Newborn Baby Only Bond With Their Mothers??

I have seen all newborns bond with their mothers, but the bonding doesn’t necessarily have to be only with their mom. As a dad, I have experienced this awesome feeling of bonding with my newborn and had a period when he was attached to me as much as he was to his mom.

My wife was recovering from surgery and I made sure that she got all the rest she deserved. During that time, I got opportunity to spend a lot of time with my little one and bond with him. Even though he spent most of the time sleeping, I was there addressing his every need when he was awake.

At one point, we thought that he was confusing me for this mom. As a new parent every experience was new for me, but I was slowly getting good at all of them. I was getting comfortable in feeding, burping and changing him. If you have a baby boy, then you must know about the challenge of changing his nappy.

There were times when he peed all over himself and sometimes all over me. The worst timing was after bathing. When we were dressing him, he would pee all over himself AGAIN. It was irritating at times but now I look back at those days and find it funny. It is now a beautiful memory and amazing part my life.

I tried to stay at home for as long as possible but had to return to work after 1 month. The first few days were extremely hard me.
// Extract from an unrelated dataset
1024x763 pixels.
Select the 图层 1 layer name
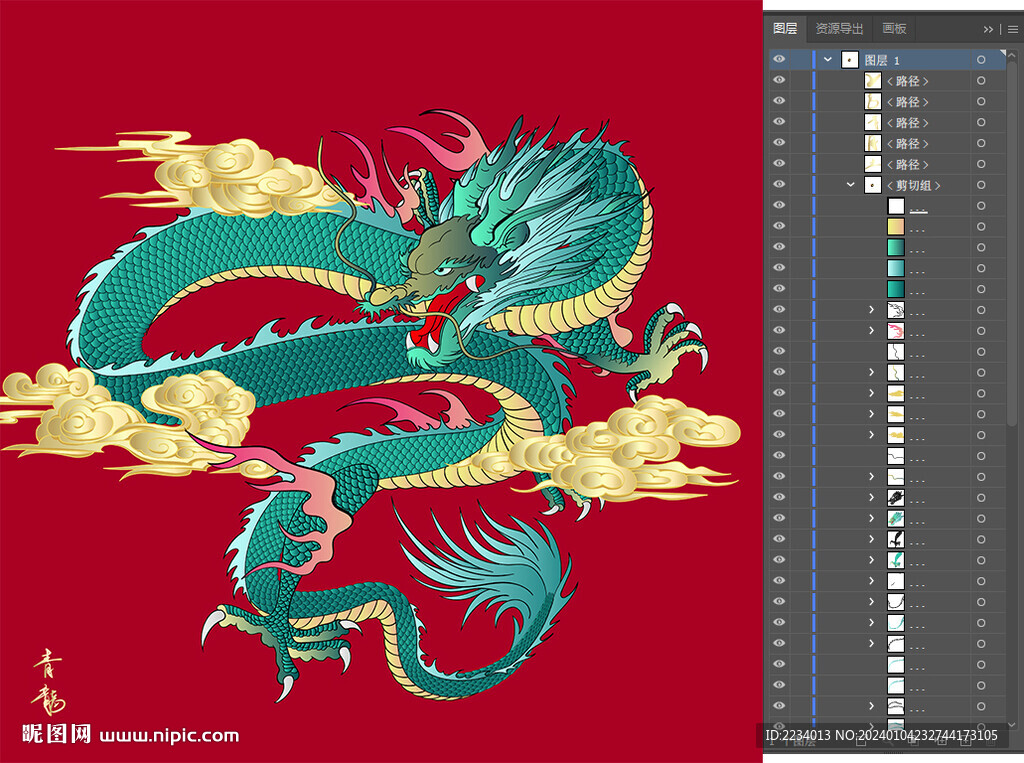(x=882, y=60)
I simply couldn’t stop thinking about my wife and baby, hoping they were doing fine. At this stage, I was aware how hard it would be to take care of a newborn. I strongly believe dads should be equally involved in taking care of their newborn baby.
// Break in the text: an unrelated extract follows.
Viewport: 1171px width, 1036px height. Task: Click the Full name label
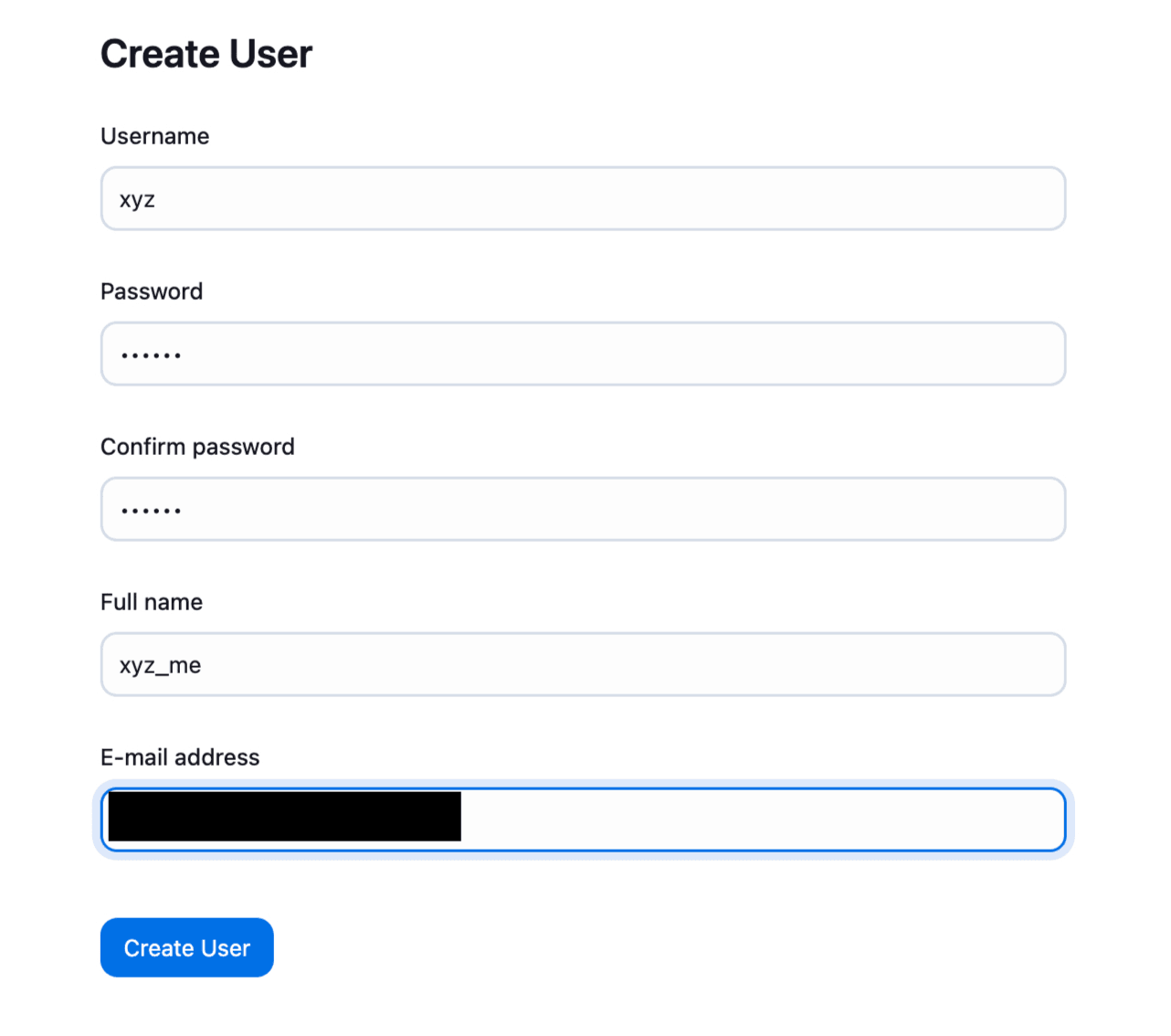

One day I got chance to witness this amazing moment. When I got home from work, my wife was saying something to the baby, and he seemed to be unhappy and staring at her. Then, he looked at me and gave me this funny look like the one we give to our friends when we find something funny. Even till this day, I think about that funny look he gave me. That was the moment that made me realize, how much I had bonded with my baby. I think about it quite a lot cause today he is pretty much a mama’s boy like most of the babies. But I have nothing to worry about as I had my moments with him, and they were beautiful.